ABOUT 4.6bn years ago, a spinning disc of gas and dust began to coalesce into balls of matter. The largest sphere, at the disc’s centre, collapsed under its own gravity to form the sun. Other clumps of dust, scattered around its periphery, became planets and asteroids. In planets, this dust has long-since metamorphosed into rock. But in many asteroids, it is still more or less intact. As a consequence, when asteroids collide, some of it is liberated—and a small fraction of that material eventually falls to Earth as micrometeorites. This micrometeoritic dust arrives at a rate of around six tonnes a day. Spread over Earth’s surface, that amounts to just one particle per square metre each year.
Researchers go to great lengths to gather these grains, because they can reveal details of the solar system’s composition and history. They normally collect them by dredging up ooze from the ocean bed, then sifting and filtering it to find a few precious particles, or by melting tonnes of ice from the Antarctic to see what precipitates. Those two locations have the advantage of being isolated and reasonably free of dust from industrial sources. Now, in a study just published in Geology, a group of researchers have identified about 500 micrometeorites from an unlikely source: gutter sediment from the roofs of buildings in two of Europe’s capital cities.
Enthusiastic amateur astronomers have claimed to have found cosmic dust in such urban slurry before.
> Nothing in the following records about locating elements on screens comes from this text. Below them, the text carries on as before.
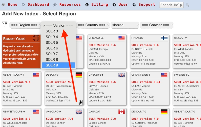The image size is (201, 127).
Task: Click the Finland flag on FINLAND9 card
Action: tap(164, 38)
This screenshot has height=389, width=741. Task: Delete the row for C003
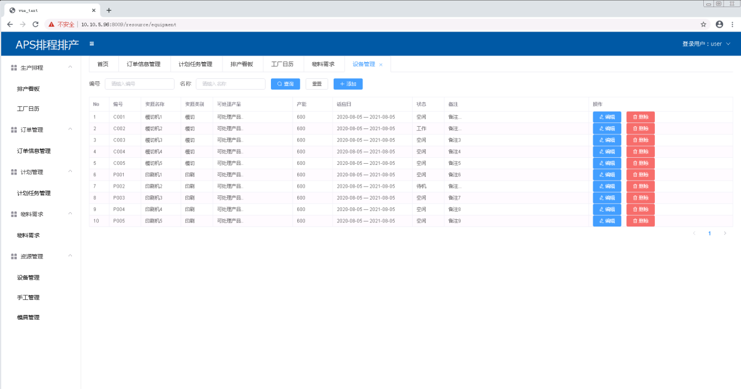pos(641,140)
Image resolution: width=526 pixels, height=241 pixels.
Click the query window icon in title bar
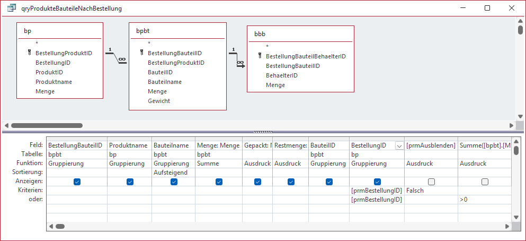click(x=11, y=8)
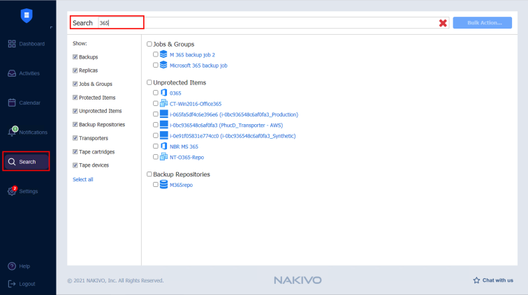This screenshot has height=295, width=528.
Task: Check the Jobs & Groups section checkbox
Action: tap(149, 44)
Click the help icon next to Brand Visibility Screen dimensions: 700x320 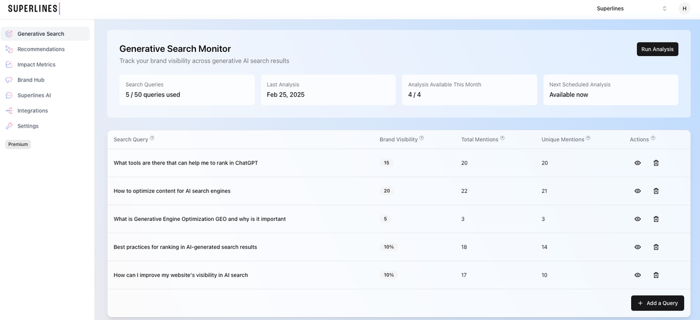tap(422, 139)
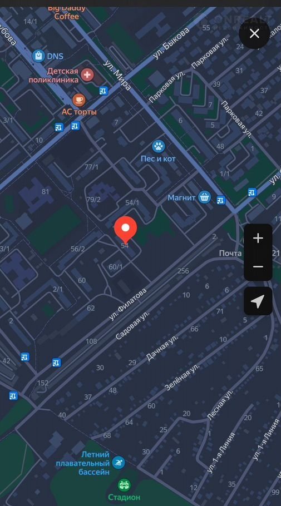This screenshot has width=281, height=506.
Task: Open the Почта place label
Action: click(230, 254)
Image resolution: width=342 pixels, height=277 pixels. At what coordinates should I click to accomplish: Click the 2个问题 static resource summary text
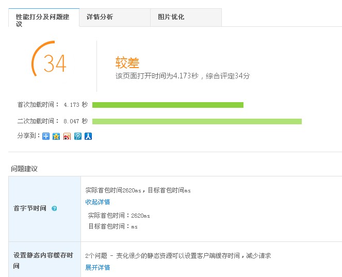click(x=178, y=255)
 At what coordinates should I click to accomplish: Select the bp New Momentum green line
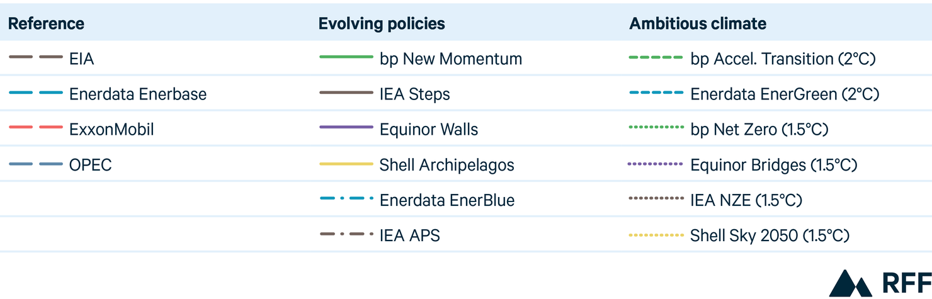point(346,57)
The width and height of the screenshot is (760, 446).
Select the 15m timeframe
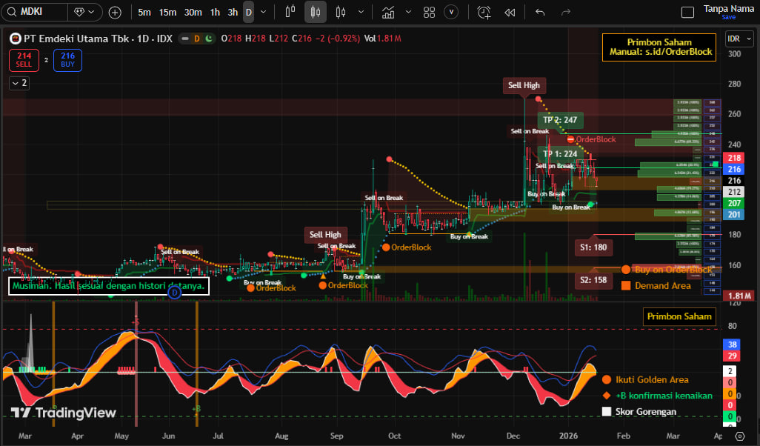(x=168, y=12)
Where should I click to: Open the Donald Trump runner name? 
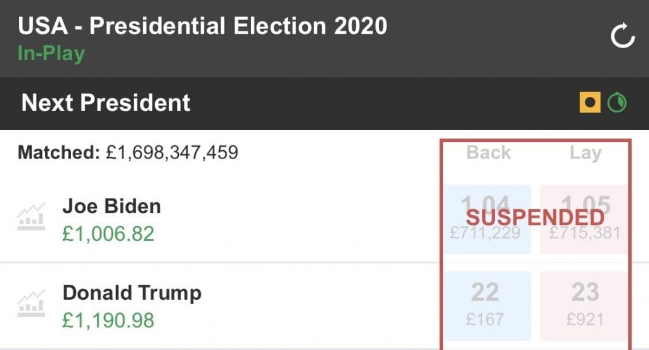click(x=132, y=293)
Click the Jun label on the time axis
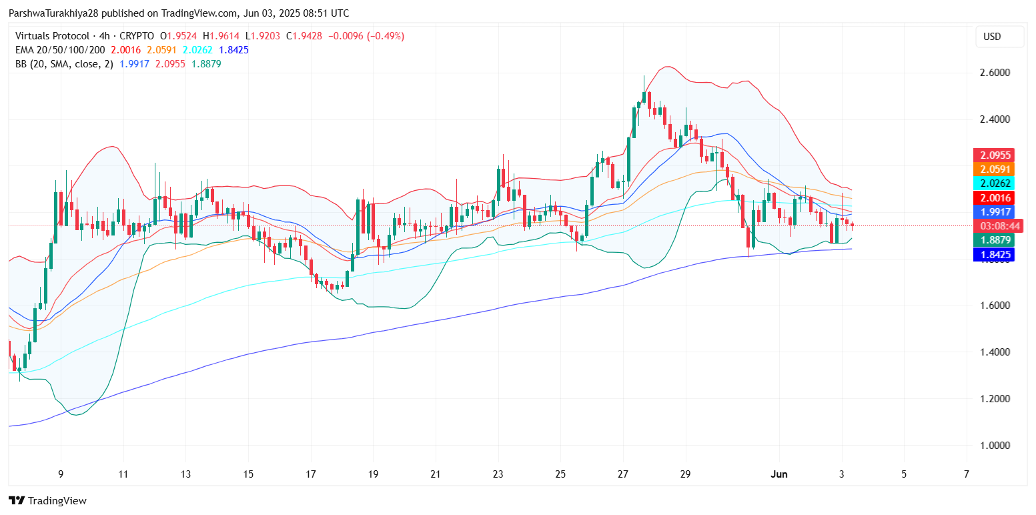This screenshot has height=515, width=1036. [779, 474]
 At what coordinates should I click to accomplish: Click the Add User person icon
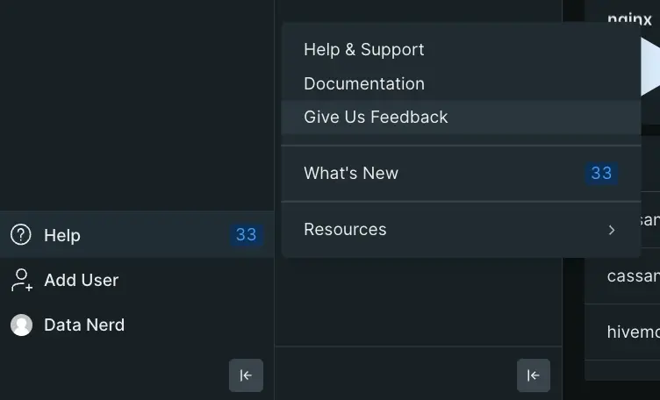click(x=21, y=281)
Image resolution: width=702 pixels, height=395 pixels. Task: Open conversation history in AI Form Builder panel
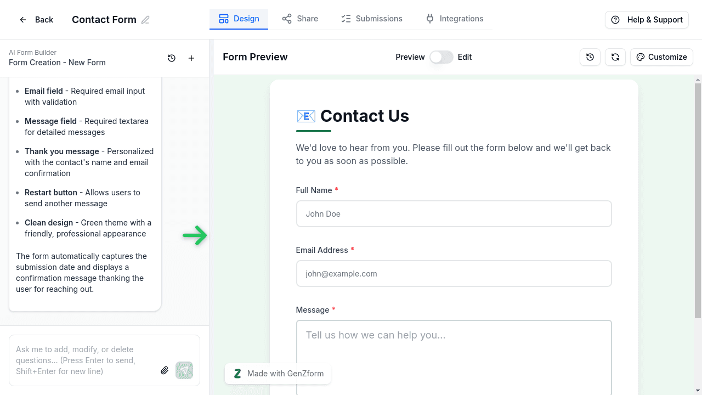pyautogui.click(x=172, y=58)
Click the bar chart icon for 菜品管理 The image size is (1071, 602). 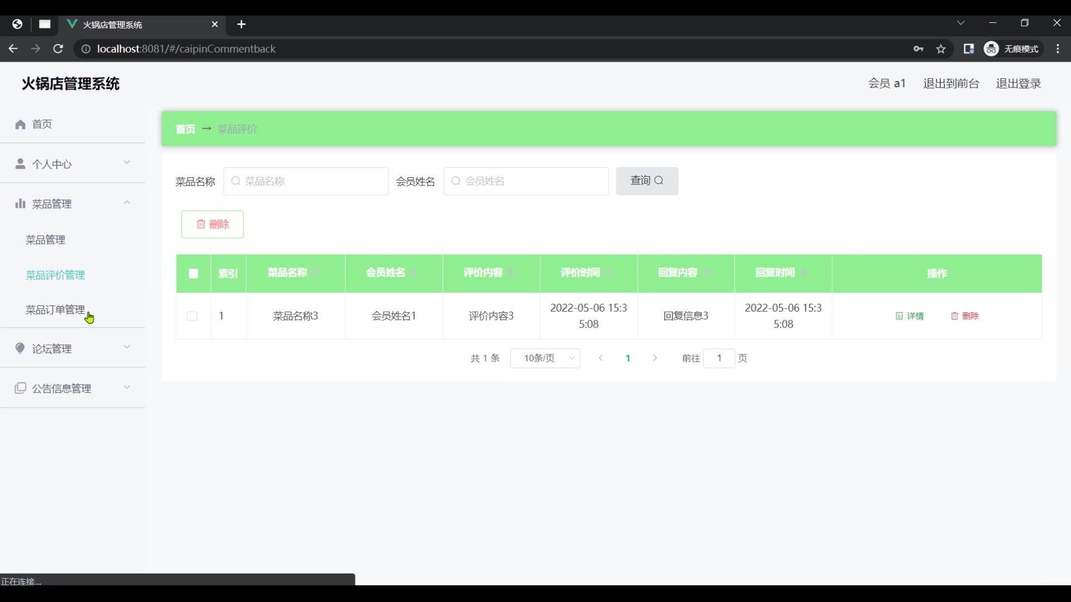click(x=21, y=203)
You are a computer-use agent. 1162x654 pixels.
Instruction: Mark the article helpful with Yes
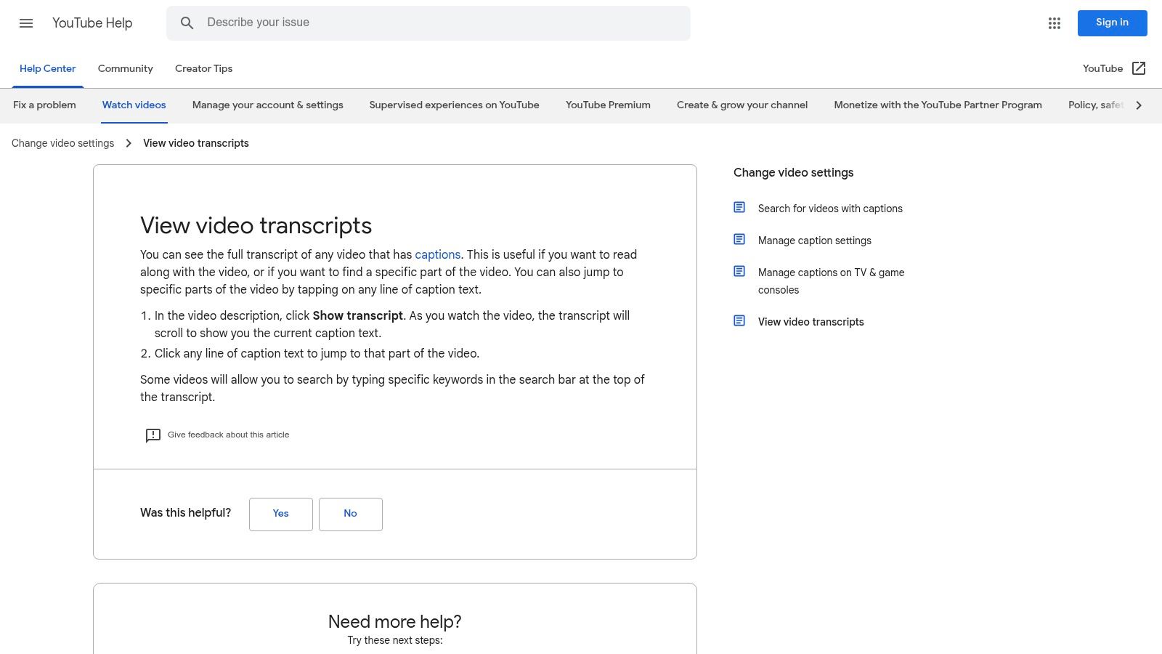tap(280, 514)
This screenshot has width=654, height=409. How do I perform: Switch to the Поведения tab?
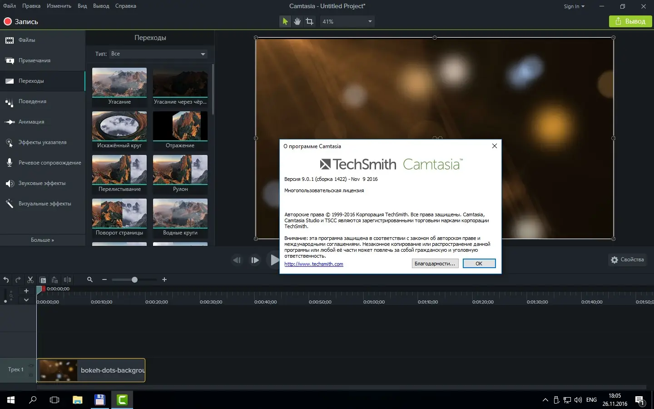32,101
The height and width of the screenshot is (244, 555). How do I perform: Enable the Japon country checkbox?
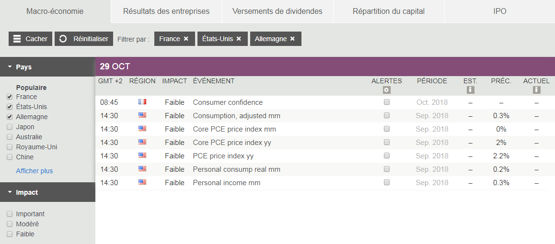(x=10, y=127)

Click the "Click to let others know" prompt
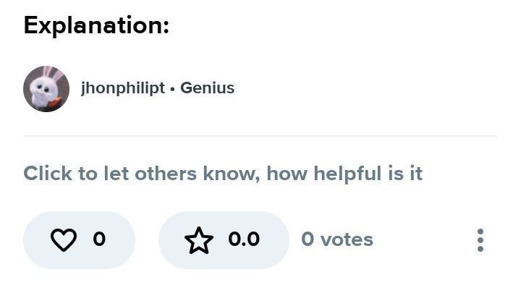click(x=223, y=174)
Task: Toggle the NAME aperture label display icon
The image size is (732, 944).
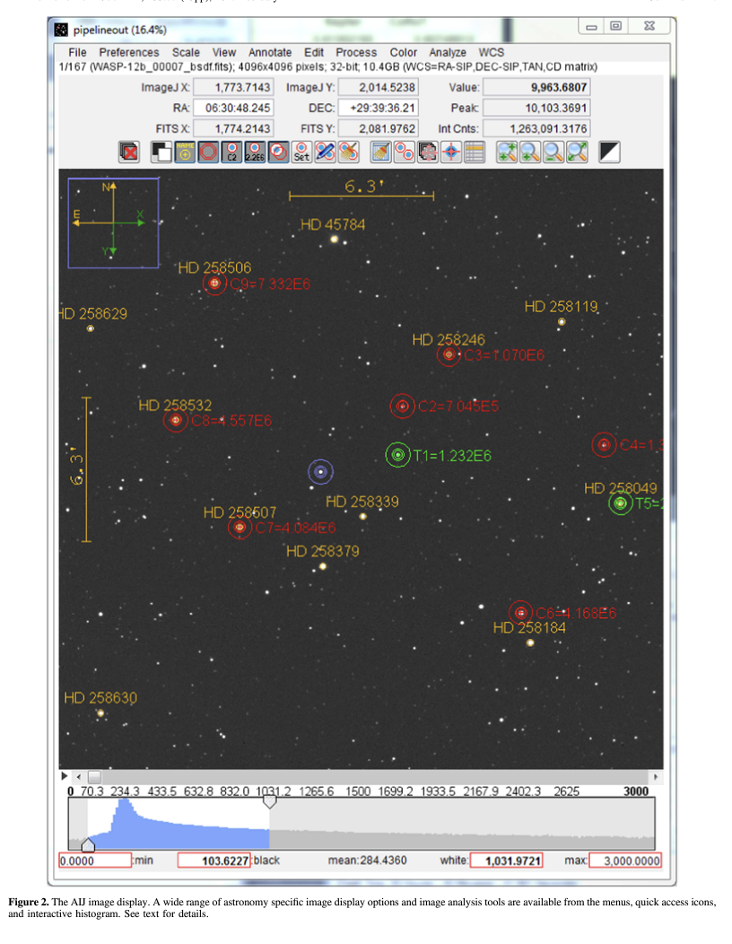Action: [186, 153]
Professional scientists, however, tend to be sceptical of such claims, and none has been verified. Jon Larsen, a Norwegian musician, refused to be discouraged. He collected detritus from gutters in his hometown, Oslo, and also from rooftops in several cities that he visited to play jazz or to attend conferences. Micrometeorites contain magnetite, a naturally magnetic form of iron oxide, commonly known as lodestone.
Mr Larsen’s first step was therefore to pass his slurry, about 300kg of it, past a magnet and keep anything that stuck. He then examined the 30kg or so of debris that resulted under a microscope, to hunt for cosmic dust. Micrometeorites melt as they zip through Earth’s atmosphere at speeds of around 12km a second. The globules then cool into spherical grains, and the minerals of which these are composed take on a distinctive stripy appearance (see picture). An experienced eye, such as Mr Larsen’s, can thus pick them out from other particles, which tend to be jagged and lack these markings. Altogether, he found about 500 of these “spherules”, each around 300-400 microns in diameter (a few times the width of a human hair).
To confirm that the spherules were indeed micrometeorites Mr Larsen needed both expertise and more heavyweight equipment than he had at home. He therefore turned to Matthew Genge of Imperial College, London and his colleagues. They analysed 48 items from Mr Larsen’s Oslo and Paris collections under a scanning electron microscope. They were able to confirm that the composition of these matched that of micrometeorites, which tend to be rich in olivine, a greenish semi-precious gemstone. Most tellingly, Mr Larsen’s samples contained iron and nickel alloys common in micrometeorites, but rare in Earth-bound rocks because these metals oxidise rapidly.
Micrometeorites dredged from the sea may have fallen to Earth any time within the past 50,000 years or so, depending on the depth of sediment recovered. Likewise, those found in Antarctic ice may have arrived up to a million years ago. In both instances the recovery technique mixes old and new, so it is impossible to identify specimens that have arrived in the past few decades. Some of the micrometeorites Mr Larsen has collected, on the other hand, must have touched down less than six years ago, because the gutters they came from were cleaned then.
Intriguingly, these recent arrivals are more densely striped than an average specimen plucked from Antarctica or the ocean floor. That, Dr Genge says, suggests that they arrived at particularly high velocity. The speed with which they hit the atmosphere is dictated by the combined gravitational forces on them of the solar system’s planets. That they are apparently arriving faster now than in the past may be because the planets’ orbits are in slightly different positions relative to each other than they were a million years ago.
That is to be expected. Planetary orbits are elliptical, rather than circular, and their gravitational interactions with one another may cause the shapes of these ellipses to change over the years. On Earth, such changes are believed to contribute to the waxing and waning of ice ages. If micrometeorites could be collected from conventional sources in ways that recorded when they had arrived, that might aid understanding of similar changes in the orbits of other planets.
Even if this proves difficult, Dr Genge and Mr Larsen hope the guttering of the world’s roofs will prove a useful third source of micrometeorites for general study. Oscar Wilde once wrote, “We are all in the gutter, but some of us are looking at the stars.” Little did he suspect that looking in the gutter itself would also yield a little of the stuff from which stars are made.